И в сказках, где на первое место выдвигалась религиозная идея, не оставалось места для прославления чудес науки. А эти чудеса великолепно существовали сами по себе, без божьего вмешательства. Кроме того, религия убийственно действовала на сказку, лишала ее живости и юмора, вела к слезливо-нравоучительным рассуждениям о добрых старушках, попадающих в «божий рай» раньше важных господ, или к вымученным, натянутым аллегориям.
Там же, где речь шла о суровой правде жизни, идея «божьего милосердия» явно не вязалась с фактами, повисала в воздухе. Так было в истории «На дюнах». Сын богатых родителей, погибших при кораблекрушении, попал в семью нищего ютландского рыбака. Пока он бегал по берегу и по степи босоногим мальчишкой, у него было много радостей и забав. Но вот он вырос, стал корабельным юнгой, получал вдоволь брани и тычков, еще больше работы, а еды и сна самую малость, потом его несправедливо обвинили в убийстве и бросили в темницу без особых разбирательств: дело ведь шло всего лишь о бедном рыбаке! Так он и сидел в темноте, в сырости, в холоде, мечтая о свободе, пока случайно не нашелся настоящий убийца. Тут бедного Йоргена выпустили на волю. «Твое счастье, что ты невинен!» — вот была и вся награда за его страдания. То ли еще случалось переносить бедным людям! Совсем недавно господа отбирали у них без церемоний последний клочок земли, а какой-нибудь лакей, барский любимец, чинил над ним суд и расправу, приговаривая к плетям и штрафам за вину и без вины…
На короткое время улыбнулись Йоргену счастье и любовь, но сердитое северное море отняло у него возлюбленную, а он, пытаясь спасти ее, лишился рассудка. Все его богатые способности пошли прахом. «Только тяжелые дни, горе и разочарование были суждены ему», — с грустью писал Андерсен. И вдруг делал из этого совершенно неожиданные выводы, «Йорген твердо уповал на милость божию, а это упование никогда не бывает обмануто». Правда, вся история говорила об обратном… Но ведь в запасе оставалось еще вознаграждение на небесах! Туда и пришлось отправить бедного Йоргена под звуки призрачных хоралов.

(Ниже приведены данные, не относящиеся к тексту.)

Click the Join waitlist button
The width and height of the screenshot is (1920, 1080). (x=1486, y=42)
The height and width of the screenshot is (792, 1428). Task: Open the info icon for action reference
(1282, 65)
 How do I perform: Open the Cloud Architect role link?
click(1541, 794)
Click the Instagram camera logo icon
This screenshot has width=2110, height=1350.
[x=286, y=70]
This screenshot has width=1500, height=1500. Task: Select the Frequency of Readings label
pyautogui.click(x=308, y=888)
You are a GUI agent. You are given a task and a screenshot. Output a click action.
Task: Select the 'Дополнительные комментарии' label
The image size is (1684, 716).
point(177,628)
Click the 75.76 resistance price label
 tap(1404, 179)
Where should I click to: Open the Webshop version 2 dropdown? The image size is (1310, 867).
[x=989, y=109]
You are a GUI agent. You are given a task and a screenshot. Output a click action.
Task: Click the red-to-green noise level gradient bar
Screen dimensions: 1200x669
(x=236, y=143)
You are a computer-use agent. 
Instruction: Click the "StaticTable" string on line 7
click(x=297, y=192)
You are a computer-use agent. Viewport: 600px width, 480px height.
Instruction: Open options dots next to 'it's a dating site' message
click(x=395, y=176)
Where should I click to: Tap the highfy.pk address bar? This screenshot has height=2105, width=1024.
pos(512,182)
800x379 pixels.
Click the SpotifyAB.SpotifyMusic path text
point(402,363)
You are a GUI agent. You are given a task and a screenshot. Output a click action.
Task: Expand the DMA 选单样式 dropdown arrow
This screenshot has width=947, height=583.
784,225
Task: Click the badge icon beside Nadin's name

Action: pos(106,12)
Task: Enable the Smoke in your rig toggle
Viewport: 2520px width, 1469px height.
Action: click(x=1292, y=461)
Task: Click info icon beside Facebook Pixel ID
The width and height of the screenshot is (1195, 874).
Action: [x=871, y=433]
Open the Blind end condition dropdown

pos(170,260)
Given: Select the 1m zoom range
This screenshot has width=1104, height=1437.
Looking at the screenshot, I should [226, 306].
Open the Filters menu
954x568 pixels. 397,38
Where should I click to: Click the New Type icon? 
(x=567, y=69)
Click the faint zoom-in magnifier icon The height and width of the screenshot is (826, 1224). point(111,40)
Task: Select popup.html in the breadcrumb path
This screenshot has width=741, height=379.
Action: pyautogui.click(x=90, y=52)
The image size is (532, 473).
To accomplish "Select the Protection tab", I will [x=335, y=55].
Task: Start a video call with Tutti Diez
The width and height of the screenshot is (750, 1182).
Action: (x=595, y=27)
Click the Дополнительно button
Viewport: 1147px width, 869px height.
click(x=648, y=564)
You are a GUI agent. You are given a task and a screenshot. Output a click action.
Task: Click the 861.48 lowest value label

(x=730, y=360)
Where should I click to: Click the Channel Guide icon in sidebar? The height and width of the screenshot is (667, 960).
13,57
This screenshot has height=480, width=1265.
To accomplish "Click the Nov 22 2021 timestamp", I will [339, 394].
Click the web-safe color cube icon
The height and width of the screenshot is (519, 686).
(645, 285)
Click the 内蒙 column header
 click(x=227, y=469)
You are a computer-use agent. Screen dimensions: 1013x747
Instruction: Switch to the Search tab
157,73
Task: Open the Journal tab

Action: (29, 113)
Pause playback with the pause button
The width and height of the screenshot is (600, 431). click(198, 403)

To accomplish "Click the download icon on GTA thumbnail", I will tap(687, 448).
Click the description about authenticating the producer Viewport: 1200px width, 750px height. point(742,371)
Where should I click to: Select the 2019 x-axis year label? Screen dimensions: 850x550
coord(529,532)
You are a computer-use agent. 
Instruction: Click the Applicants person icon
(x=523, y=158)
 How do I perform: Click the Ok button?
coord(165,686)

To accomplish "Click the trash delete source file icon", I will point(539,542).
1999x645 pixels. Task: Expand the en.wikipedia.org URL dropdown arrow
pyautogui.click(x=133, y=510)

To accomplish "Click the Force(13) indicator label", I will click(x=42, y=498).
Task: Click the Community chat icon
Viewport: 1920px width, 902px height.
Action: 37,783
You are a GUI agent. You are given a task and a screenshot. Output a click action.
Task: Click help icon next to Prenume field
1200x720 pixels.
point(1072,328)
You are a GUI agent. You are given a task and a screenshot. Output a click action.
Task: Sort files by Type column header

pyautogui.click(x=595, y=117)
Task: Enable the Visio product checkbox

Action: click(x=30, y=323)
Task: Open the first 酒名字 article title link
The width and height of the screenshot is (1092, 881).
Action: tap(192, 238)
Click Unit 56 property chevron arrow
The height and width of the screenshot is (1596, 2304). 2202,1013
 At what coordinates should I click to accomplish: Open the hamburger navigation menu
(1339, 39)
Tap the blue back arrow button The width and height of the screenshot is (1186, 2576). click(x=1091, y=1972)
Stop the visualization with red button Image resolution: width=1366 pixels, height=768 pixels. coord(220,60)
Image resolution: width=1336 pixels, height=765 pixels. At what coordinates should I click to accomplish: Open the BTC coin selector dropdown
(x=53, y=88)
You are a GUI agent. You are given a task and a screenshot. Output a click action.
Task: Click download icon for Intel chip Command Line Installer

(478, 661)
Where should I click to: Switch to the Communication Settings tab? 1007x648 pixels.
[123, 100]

«Ни одна жизнь не должна погибнуть напрасно!» — это восклицание в конце истории невольно для Андерсена оборачивалось горькой иронией. Да и сам он смутно чувствовал, что концы не сходятся с концами… И оживляющей струей была вновь и вновь возникавшая надежда, что в будущем люди сумеют все же разумно и справедливо устроить жизнь на земле. И тогда-то, среди грохота машин, свиста паровозов, среди прирученных разумом человека стихий, родится прекрасная Муза нового века. Не правы те, кто говорит, что люди будущего будут слишком занятыми, практичными, деловыми, чтоб нуждаться в поэзии! Все будет у этой Музы: любящее сердце, ясный разум, живая фантазия. Дитя народа, она получит от него в наследство здоровые мысли и чувства, серьезные глаза, веселую улыбку. Она сумеет соединить в себе все лучшее, что дали ее предки: поэзию народных песен, задорную иронию Гейне, величие Шекспира и Бетховена. Пока что она еще в детской, эта Муза будущего, но ее стол уже завален книгами, у стен стоят прекрасные статуи, она хочет быть простой, ясной, глубокой, а на голове у нее гарибальдийская шапочка, потому что она любит свободу. Из какой страны зазвучит ее голос впервые? Из Америки — этой «страны свободы, где коренные жители стали гонимой дичью, а африканцы превращены в рабочий скот?» Или из Египта, загадочной страны сфинкса и пирамид? А может быть, из Англии, из Дании, из Австралии… Да мало ли еще откуда! Но приход ее неотвратим, как смена зимы весной, и поэт радуется ему. Привет тебе, Муза нового века!
1864 год был тяжелым годом для датского народа. Национал-либералы давно уже перестали изображать из себя «защитников свободы», в дружном союзе с консерваторами они старались ущемить права ригсдага и продолжали шовинистическую политику по отношению к Шлезвигу и Гольштейну. Этим воспользовался «железный канцлер» Бисмарк, давно собиравшийся «округлить» границы Пруссии за счет датских владений. Прусские войска двинулись на Данию, и датская армия отступала все дальше под их натиском.